Several groups of economics professors agreed that “there is almost no research on” remedial education effectiveness in higher education. But a Google Scholar search on "remedial education effectiveness in higher education" returned over 18,000 references.

Some of us in the early 2000s had expected the Republican Party's education policy advisors to tear off the education establishment’s seal of censorship to reveal the rich, robust research literature on standards and testing and the optimal structure of testing programs. Alas, no.

Instead, through the 2000s to the present day, some education reformers have mirrored the behavior of the RAND-education schools consortium. They have repeatedly declared nonexistent previous educational research—mostly to be found in the Psychology and Program Evaluation literatures. In turn, the economists and political scientists advising the national Republicans declared themselves to be the first in the history of the world to conduct studies along a wide range of related topics. I’m skeptical of most claims of a “uniparty,” but it fairly describes some recent US education policymaking.

When not claiming to be research pioneers, the advisors might cite recent, related research of others in their small, exclusive group. But the work of thousands of scholars outside their group may as well have never been done, as they ignore it completely.

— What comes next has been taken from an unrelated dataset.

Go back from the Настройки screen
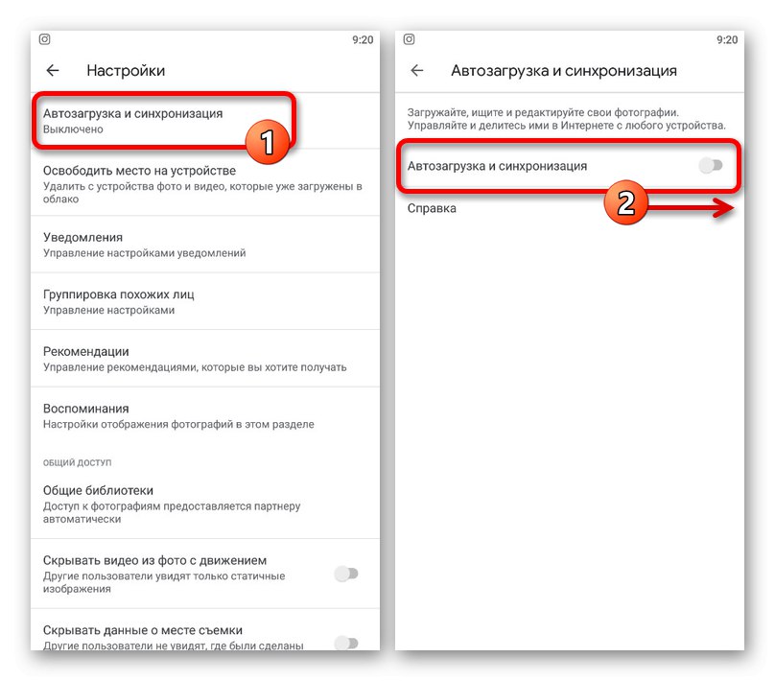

Experts in information networking call this type of mutual admiration society a “citation cartel.” Scholars operating strategically accelerate their career advancement by maximizing their perceived scholarly production relative to that of others. In concrete terms, this means glaring as much attention as possible (in citations, references, mentions, etc.) on oneself and one’s cooperating colleagues, while shading the work of others and their divergent evidence and points of view. Professional rivals may also be character-assassinated through whisper campaigns.

As unhelpful as strategic scholarship may be to society at large—it drastically reduces the amount, breadth, and quality of information available to the public and policymakers—it works well to supercharge the careers of those who adopt it. The professional behavior of half the current members of the prestigious National Academy of Education (NAEd) can be described this way—their literature reviews are unambiguously selective—rewarded for helping to shape the known research literature to fit established group preferences.

With copious funding from the wealthiest foundations and the federal government, aggressive attention seekers eclipse any counsel from the genuinely expert. Instead, the public and policymakers hear repeatedly from partly informed members of the dominant citation cartels across a range of topics.

Nationally focused education journalists could help fix this problem by diversifying their expertise sourcing. Instead, they have long served as publicists for those academics and think tankers they perceive to be at the top of the status order. And, generally, they regard the word of inexperienced academics as superior to that of deeply experienced professionals, so long as the academic resides at one of the country’s more prestigious universities or think tanks.

With millions in extra funding from the Gates and allied foundations over the past two decades, journalists simply increased their sourcing from the same, usual suspects—those with the resources to groom ongoing media relationships and feed them self-serving stories already sketched out. Gates-funded journalists interview Gates-funded researchers and pundits.

Journalists and policymakers appreciate the convenience offered by these information gatekeepers. They may even believe that all policy-relevant information bubbles up through a universal filter—worldwide and historical— such that the “top scholars” represent the best of the entirety of information available. These self-proclaimed top scholars aggressively feed that impression.

In fact, these top scholars are limited human beings who struggle to keep up with all the research in their own topical subfields. What sets them apart is their willingness to claim intimate and thorough familiarity with all the relevant research when, in fact, they know only a small part.